Friday, March 28, 2008


This wee sweater and I are at an impasse. You see, there's not enough brown yarn left to knit a normal length body. Whoever on Ravelry labeled their sweater as only using one skein of Cascade 220 was lying.

baby sweater

I've narrowed it down to the following options:

Knit cuffs and hems to match the length of the yoke and call it an avant-garde sweater.

Finish the sweater with normal cuffs and hem and call it a cropped, short-sleeve sweater. Or maybe a shrug. Do babies wear shrugs? I don't think mine will...

Frog it and knit a yellow sweater with a brown yoke. I have two skeins of yellow, so no yarn shortage worries there.

Frog it and knit a completely yellow sweater with no brown since the brown is ugly and no baby should be caught dead wearing said color. Burn brown yarn. Have I mentioned that it's actually a brown/black tweed?

Help me out here people, I have no fashion/design sense. Is the brown yarn honestly ugly? I think it looks ok...but I'm not sure. Right now I'm leaning towards option 1, with options 3 and then 4 close behind.

Thursday, March 27, 2008

Dr. G's Memory Vest swatch

We are not as orange as our photo suggests

This is the second go round swatching, I got way too many sts/in with size 8 needles. I'm a bit concerned that the finished product will end up less sturdy than I anticipated, but I got this yarn (Cascade 220) specifically for this pattern, so I'll carry on. I am interested to see how the swatch behaves once I wash and block it.

Saturday, March 22, 2008

Spring my ass...

Friday, March 14, 2008

FO: Fibonacci Ribs Sweater

Pattern: Fibonacci Ribs Sweater - Queenie Sisters Designs
Yarn: Knit Picks Merino Style in Asparagus
Needles: various size 6 needles
Started: November 2005
Finished: February 16, 2008
Modifications: none
What I learned: Knitting a sweater takes a long time! This was one of the first 'real' projects I ever started and yes, it took me 2 1/4 years to finish it. The most important thing I learned was to choose a sweater design that is appropriate for the recipient. Looking at a pattern book and getting a "That one looks nice" response does not mean it's the right design. This has a pretty deep set-in sleeve which made for a lot of fabric bunching in the armpit. I may take it apart and attempt a re-knit at some point.

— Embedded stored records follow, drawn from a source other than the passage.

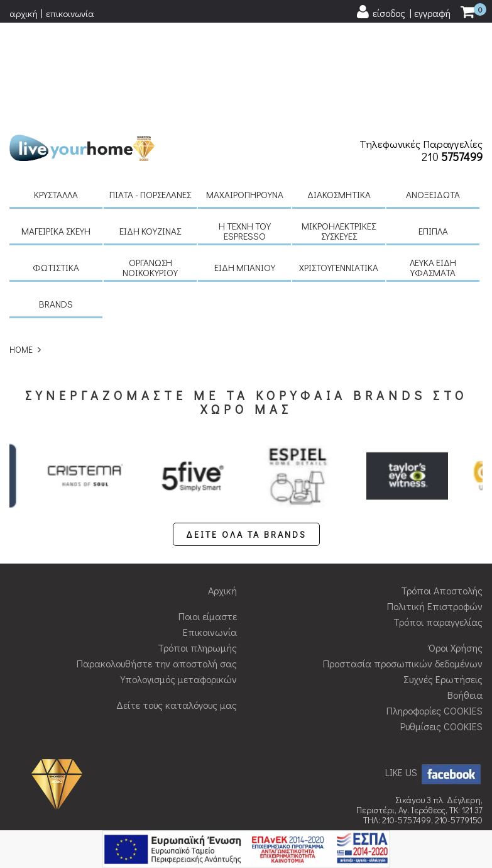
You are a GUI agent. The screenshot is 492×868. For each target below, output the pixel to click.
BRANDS (56, 205)
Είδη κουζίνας (150, 132)
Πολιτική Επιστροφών (435, 507)
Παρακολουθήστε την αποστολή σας (156, 564)
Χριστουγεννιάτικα (339, 169)
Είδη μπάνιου (244, 169)
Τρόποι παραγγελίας (438, 523)
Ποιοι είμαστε (207, 517)
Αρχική (222, 491)
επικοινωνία (70, 13)
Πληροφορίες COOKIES (434, 611)
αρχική (23, 13)
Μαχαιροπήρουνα (244, 96)
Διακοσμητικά (339, 96)
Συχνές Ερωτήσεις (443, 580)
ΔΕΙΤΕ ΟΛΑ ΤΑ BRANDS (246, 435)
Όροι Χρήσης (456, 548)
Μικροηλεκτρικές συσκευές (339, 132)
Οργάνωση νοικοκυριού (150, 169)
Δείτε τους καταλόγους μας (177, 606)
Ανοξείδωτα (433, 96)
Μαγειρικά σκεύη (56, 132)
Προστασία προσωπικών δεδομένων (403, 564)
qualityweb (398, 799)
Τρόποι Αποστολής (442, 491)
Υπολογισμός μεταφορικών (178, 580)
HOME (21, 250)
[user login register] (403, 12)
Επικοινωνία (210, 533)
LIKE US (434, 673)
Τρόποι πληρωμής (197, 548)
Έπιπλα (433, 132)
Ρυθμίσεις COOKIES (441, 627)
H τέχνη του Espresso (244, 132)
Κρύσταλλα (56, 96)
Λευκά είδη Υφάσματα (433, 169)
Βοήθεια (465, 596)
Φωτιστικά (56, 169)
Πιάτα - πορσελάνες (150, 96)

This will be a sweater to remember though, if not for how much use it gets, then definitely for what I'll recall happened while I knit it. I worked on it at my desk during lunch at my first real job, it traveled on the train to Toronto the weekend I proposed to my wife, to IKEA in Pittsburgh (from Michigan) to get the first furniture for our new home and got shelved for fear of destruction when we adopted our first puppy, Lola. A lot has changed in our lives while this one was on the needles.

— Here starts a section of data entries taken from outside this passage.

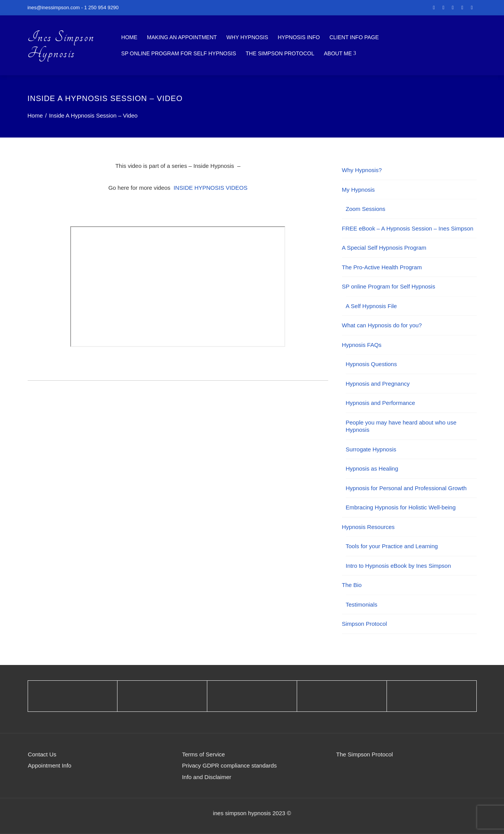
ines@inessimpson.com (54, 7)
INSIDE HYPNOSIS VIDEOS (210, 187)
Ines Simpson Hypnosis (61, 45)
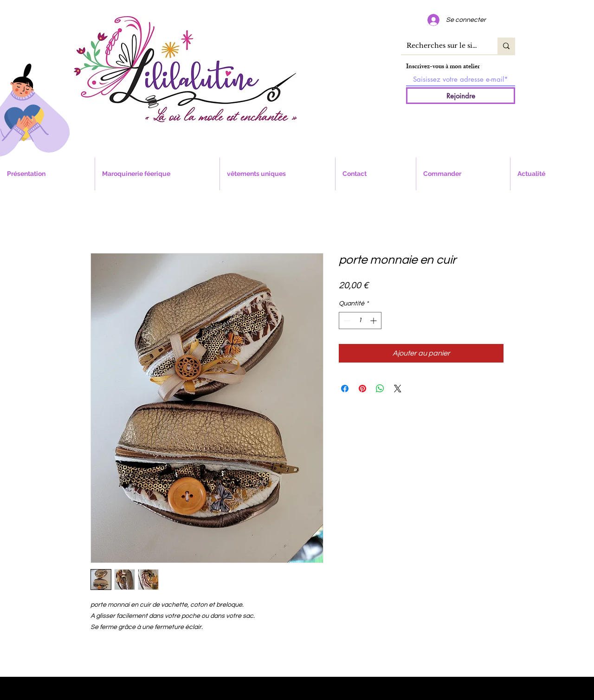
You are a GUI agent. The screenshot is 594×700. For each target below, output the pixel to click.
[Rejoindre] (460, 96)
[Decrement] (346, 320)
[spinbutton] (360, 320)
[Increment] (374, 320)
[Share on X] (398, 389)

I held off blogging this while I searched for more progress photos, but they seem to have disappeared on me, so you only get the finished product. This won't be the last sweater I make, but I think the next one I knit for my wife is going to have to be a lot better or she won't let me knit for her any more!

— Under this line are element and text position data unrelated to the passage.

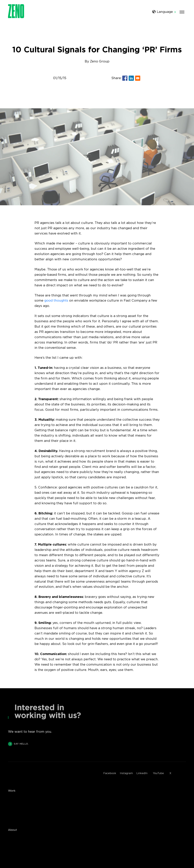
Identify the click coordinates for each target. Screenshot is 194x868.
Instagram (126, 773)
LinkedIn (142, 773)
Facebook (110, 773)
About (12, 830)
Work (12, 791)
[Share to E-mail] (137, 78)
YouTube (158, 773)
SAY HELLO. (18, 745)
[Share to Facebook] (125, 78)
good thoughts (56, 301)
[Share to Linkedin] (131, 78)
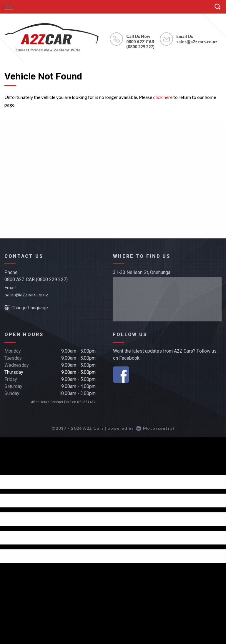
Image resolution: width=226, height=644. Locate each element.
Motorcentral (155, 428)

I have another DWFO* yet to post, but I'm holding out for another modeling session. I've also re-started progress on the Sorta River Rapids socks and making excellent time. I don't know what it is about that pattern, but it goes really quickly. I may finish by next weekend, just in time for a belated St. Patty's party we're going to. Once those are done, it's back to the Carbonite socks to finish those up. I must say, knitting 3 pairs of socks one at a time works wonders for second socks syndrome.

*Dear Wife Finished Object :-)

Friday, March 7, 2008

FO: Cat in the Hood Socks

Cat in the Hood Socks

Pattern: 2x2 rib, afterthought heel, sewn hem cuff
Yarn: Knit Picks Bare - Merino Wool Fingering Weight, dyed with Wilton's food dyes
Needles: Knit Picks DPNs size 1
Started: Janurary 18
Finished: March 6
Modifications: none
Cat in the Hood SocksWhat I learned: I have a deep heel so knitting a 'toe' for a heel doesn't work for me. Love the sewn hem for a cuff, it's totally stretchy and way easier to get right on the first try than casting off with larger needles. I think it looks nicer than a regular sewn cast off and gives a firmer edge too. I don't mind pulling these on just holding the hem. A pint glass makes a great knitting tool. How to dye self-striping yarn; and I love it.

I'll be wearing these quite often the rest of the winter. They're the perfect thing to brighten up a dreary day. They just plain make me happy.